-- Stored items --

━━━━━━━━━━━━━━━━━━━━━━━━━━━━━━

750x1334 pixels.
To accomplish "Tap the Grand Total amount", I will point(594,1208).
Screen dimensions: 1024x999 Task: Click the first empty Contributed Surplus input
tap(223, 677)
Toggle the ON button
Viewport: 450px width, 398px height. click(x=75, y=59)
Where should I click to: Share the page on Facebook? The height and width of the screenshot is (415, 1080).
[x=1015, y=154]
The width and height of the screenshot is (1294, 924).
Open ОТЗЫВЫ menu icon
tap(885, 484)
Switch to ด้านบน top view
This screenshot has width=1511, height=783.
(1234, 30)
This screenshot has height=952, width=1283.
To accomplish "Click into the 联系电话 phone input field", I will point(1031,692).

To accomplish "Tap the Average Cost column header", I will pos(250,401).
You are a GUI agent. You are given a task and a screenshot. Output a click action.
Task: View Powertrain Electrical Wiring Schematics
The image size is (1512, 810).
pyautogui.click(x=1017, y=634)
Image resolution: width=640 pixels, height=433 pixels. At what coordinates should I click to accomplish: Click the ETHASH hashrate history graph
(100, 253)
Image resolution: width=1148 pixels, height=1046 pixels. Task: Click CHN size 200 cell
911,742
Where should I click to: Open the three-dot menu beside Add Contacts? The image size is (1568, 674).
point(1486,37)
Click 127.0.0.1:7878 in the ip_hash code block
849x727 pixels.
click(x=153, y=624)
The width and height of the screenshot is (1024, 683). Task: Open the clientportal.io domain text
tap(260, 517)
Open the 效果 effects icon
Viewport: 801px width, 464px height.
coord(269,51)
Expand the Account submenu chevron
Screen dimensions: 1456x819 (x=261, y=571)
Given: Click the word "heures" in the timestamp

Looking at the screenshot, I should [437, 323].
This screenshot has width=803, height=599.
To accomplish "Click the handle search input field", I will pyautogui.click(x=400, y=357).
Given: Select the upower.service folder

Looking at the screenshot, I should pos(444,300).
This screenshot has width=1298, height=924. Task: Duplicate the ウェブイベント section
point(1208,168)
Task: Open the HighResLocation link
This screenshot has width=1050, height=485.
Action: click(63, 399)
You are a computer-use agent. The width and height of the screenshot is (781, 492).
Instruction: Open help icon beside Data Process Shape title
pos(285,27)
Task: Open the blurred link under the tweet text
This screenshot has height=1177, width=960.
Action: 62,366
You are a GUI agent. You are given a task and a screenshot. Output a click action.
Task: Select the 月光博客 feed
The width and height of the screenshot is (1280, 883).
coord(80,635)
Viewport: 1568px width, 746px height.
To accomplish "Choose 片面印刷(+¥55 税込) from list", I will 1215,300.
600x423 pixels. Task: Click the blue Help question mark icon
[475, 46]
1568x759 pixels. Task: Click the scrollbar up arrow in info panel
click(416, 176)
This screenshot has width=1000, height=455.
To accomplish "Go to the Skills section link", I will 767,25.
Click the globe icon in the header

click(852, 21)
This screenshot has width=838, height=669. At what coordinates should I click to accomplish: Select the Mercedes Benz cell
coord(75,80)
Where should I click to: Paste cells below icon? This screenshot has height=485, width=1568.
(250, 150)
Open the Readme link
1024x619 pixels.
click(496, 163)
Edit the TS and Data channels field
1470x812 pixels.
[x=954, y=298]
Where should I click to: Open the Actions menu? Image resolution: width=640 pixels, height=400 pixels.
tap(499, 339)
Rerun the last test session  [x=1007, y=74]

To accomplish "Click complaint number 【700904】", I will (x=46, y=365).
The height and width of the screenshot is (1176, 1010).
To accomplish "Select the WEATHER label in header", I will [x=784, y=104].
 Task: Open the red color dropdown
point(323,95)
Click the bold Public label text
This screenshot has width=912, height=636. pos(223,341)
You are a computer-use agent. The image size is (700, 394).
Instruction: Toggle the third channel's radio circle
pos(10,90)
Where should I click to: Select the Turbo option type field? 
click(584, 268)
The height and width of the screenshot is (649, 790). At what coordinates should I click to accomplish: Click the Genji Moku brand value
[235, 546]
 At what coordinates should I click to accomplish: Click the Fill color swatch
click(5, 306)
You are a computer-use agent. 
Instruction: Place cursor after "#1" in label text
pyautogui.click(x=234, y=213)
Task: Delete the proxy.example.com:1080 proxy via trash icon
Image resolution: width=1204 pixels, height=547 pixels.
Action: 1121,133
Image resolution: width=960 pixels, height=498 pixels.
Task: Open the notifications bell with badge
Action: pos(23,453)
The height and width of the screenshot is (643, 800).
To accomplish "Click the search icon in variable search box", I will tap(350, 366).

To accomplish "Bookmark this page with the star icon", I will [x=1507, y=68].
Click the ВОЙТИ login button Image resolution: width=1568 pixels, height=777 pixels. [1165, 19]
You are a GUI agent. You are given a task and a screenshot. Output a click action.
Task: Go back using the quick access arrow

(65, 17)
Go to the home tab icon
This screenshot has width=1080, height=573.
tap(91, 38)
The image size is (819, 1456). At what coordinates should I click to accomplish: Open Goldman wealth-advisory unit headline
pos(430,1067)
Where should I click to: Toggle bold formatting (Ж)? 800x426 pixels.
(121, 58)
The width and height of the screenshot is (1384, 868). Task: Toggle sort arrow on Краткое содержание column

━━━━━━━━━━━━━━━━━━━━━━━━━━━━━━

-- Work task --
Start at the first line of the data above. Stop after the line containing "Task: Open the HighResLocation link", reproducing each line exactly and adding nothing.

-- Result below --
750x1334 pixels.
To accomplish "Tap the Grand Total amount", I will point(594,1208).
Screen dimensions: 1024x999 Task: Click the first empty Contributed Surplus input
tap(223, 677)
Toggle the ON button
Viewport: 450px width, 398px height. click(x=75, y=59)
Where should I click to: Share the page on Facebook? The height and width of the screenshot is (415, 1080).
[x=1015, y=154]
The width and height of the screenshot is (1294, 924).
Open ОТЗЫВЫ menu icon
tap(885, 484)
Switch to ด้านบน top view
This screenshot has width=1511, height=783.
(1234, 30)
This screenshot has height=952, width=1283.
To accomplish "Click into the 联系电话 phone input field", I will point(1031,692).

To accomplish "Tap the Average Cost column header", I will pos(250,401).
You are a GUI agent. You are given a task and a screenshot. Output a click action.
Task: View Powertrain Electrical Wiring Schematics
The image size is (1512, 810).
pyautogui.click(x=1017, y=634)
Image resolution: width=640 pixels, height=433 pixels. At what coordinates should I click to accomplish: Click the ETHASH hashrate history graph
(100, 253)
Image resolution: width=1148 pixels, height=1046 pixels. Task: Click CHN size 200 cell
911,742
Where should I click to: Open the three-dot menu beside Add Contacts? The image size is (1568, 674).
point(1486,37)
Click 127.0.0.1:7878 in the ip_hash code block
849x727 pixels.
click(x=153, y=624)
The width and height of the screenshot is (1024, 683). Task: Open the clientportal.io domain text
tap(260, 517)
Open the 效果 effects icon
Viewport: 801px width, 464px height.
coord(269,51)
Expand the Account submenu chevron
Screen dimensions: 1456x819 (x=261, y=571)
Given: Click the word "heures" in the timestamp

Looking at the screenshot, I should [437, 323].
This screenshot has width=803, height=599.
To accomplish "Click the handle search input field", I will pyautogui.click(x=400, y=357).
Given: Select the upower.service folder

Looking at the screenshot, I should pos(444,300).
This screenshot has width=1298, height=924. Task: Duplicate the ウェブイベント section
point(1208,168)
Task: Open the HighResLocation link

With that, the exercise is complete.